Dispute over bike repair ends in £5K pay-out
5:30am Saturday 21st June 2014 in By Dominic Gilbert
HARLEY Davidson customisation specialists Rocket Bobs Cycle Works has been forced to pay out more than £5,000 after being threatened with civil action by a customer.
Carl Beynon, 49, of Newport, made the claim for £5,438.06 after his Harley was returned from the Swindon garage after 22 months and he disputed the work done, claiming parts were missing.
The motorbike came back missing a horn, spark plug leads, front brake rotor, calliper, battery set up and filter peg, totalling £2,046 of the £7,468.42 paid for the total job, according to Mr Beynon’s court papers.
Rocket Bobs submitted documents to the courts claiming they were still owed £1,200 for a specific modification, and had only withheld three items after the relationship with Mr Beynon broke down.
“After numerous delays due to build issues and suppliers, and some additions to the original build requirements, my motorcycle was delivered on 6 November 2012, a time frame of one year and 10 months rather than original time frame of five to six months,” said Mr Beynon in his court statement.
“Upon delivery I noticed there was damage to paintwork and poor quality of workmanship, missing parts and non compliance with the build design.
“I pointed out that it is an MoT requirement for a motorcycle to be fitted with a horn and that the stop light must be operated by both the rear brake pedal and front brake lever. “He then claimed he had put 14 bikes through MoT that year and none had front brake switches.”
Carl texted Pete Pearson of Rocket Bobs after delivery of the cycle, saying: “Few things missing Pete–- the orange spark leads? the horn? the mirrors?”
Pete replied: “Orange leads failed. Mirrors are here not fitted coz I hate them and they don’t fit JM controls. We don’t do horns.”
Carl said he had the work completed at a cost of £3,391.86.

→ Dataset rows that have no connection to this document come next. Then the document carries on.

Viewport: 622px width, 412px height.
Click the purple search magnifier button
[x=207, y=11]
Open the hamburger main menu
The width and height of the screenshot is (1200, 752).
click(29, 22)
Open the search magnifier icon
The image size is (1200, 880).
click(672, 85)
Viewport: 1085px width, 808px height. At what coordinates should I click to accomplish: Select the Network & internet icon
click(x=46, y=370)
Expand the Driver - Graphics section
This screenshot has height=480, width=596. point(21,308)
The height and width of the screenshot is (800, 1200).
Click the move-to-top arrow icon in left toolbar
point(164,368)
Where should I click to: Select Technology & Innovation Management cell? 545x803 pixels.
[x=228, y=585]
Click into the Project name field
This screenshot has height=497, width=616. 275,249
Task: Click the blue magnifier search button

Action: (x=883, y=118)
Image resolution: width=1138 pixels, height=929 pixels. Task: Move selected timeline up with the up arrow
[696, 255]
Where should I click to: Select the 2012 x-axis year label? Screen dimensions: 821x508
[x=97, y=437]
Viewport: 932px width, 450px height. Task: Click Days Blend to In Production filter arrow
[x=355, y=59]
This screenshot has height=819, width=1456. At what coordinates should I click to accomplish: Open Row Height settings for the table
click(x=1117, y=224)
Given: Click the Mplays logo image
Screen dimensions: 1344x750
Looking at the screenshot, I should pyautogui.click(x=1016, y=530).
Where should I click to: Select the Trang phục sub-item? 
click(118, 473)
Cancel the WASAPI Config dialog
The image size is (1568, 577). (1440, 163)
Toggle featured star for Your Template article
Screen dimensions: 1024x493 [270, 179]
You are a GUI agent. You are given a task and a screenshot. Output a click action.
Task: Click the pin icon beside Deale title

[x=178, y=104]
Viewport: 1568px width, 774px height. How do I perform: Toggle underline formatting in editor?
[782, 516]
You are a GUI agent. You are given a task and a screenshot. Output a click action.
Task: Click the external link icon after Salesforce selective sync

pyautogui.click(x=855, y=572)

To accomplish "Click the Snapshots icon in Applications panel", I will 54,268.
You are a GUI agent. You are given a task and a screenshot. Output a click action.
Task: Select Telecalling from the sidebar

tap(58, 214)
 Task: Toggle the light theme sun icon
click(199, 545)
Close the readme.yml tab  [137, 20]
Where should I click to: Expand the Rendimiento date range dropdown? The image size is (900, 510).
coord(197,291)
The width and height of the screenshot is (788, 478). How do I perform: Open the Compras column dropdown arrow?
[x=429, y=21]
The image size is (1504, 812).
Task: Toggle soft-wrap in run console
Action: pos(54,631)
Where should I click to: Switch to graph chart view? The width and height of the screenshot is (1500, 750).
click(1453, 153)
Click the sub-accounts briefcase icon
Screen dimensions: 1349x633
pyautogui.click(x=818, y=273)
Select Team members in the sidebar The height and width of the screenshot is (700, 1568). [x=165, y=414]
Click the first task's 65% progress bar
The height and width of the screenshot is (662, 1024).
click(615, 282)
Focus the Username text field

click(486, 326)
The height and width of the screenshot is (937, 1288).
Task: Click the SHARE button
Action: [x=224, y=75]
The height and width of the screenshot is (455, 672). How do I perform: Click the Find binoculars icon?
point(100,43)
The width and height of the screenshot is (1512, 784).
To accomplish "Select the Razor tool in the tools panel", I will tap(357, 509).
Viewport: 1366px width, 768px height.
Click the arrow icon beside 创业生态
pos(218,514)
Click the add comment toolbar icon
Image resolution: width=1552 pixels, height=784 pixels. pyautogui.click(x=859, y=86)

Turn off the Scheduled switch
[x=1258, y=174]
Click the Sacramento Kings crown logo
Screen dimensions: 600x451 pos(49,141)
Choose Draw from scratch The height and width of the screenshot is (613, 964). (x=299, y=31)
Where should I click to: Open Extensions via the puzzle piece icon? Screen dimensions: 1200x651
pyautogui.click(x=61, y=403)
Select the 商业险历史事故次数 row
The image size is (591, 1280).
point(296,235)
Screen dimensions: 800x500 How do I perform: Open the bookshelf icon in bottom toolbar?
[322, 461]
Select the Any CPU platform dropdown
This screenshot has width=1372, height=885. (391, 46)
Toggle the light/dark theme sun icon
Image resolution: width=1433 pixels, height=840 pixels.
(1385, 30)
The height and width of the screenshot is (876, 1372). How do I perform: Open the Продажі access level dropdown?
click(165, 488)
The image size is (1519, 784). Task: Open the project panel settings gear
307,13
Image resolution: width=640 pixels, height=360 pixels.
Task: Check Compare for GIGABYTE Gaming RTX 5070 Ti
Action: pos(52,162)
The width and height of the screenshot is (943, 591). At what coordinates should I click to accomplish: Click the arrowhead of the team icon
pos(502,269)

“I asked a third party to come and collect my motorcycle to undertake an engineer’s report on the build, complete the unfinished work and put right the faults and damage,” he said. “Despite Mr Pearson indicating to myself and a senior Trading Standards officer the issues would be addressed, five months elapsed.”
Andy Forber-Buckingham, of AFB Motorcycles in Somerset, reviewed the work. “Handlebars had been replaced offering an insecure engagement,” he said. “These errors could result in handle bars pulling free resulting in serious injury or death.
“Some elements of the work were dangerous and could result in serious injury to the rider and other road users. “It demonstrates a high degree of neglect and poor workmanship.”
Pete Pearson said he thought Mr Beynon had never intended to pay the full amount and pursued legal action in order to avoid payment. “None of his claims are valid,” he said. “Everything was done very much on a friendly basis and by word of mouth because we have worked with Carl before. Parts of the work that he asked for he later denied. “Now if someone asks for a modification we are sure to put it in writing. “This happened because Carl set out from the outset not to pay us and as soon as he had the bike back he went to Trading Standards to wriggle out of it. “Our lawyer told us it is £5,000 and going to court would cost at least £7,000, so it wasn’t worth it. He just told us to settle. The whole thing is spurious. There is not a single part on Carl’s bike we did that I would not stand by.”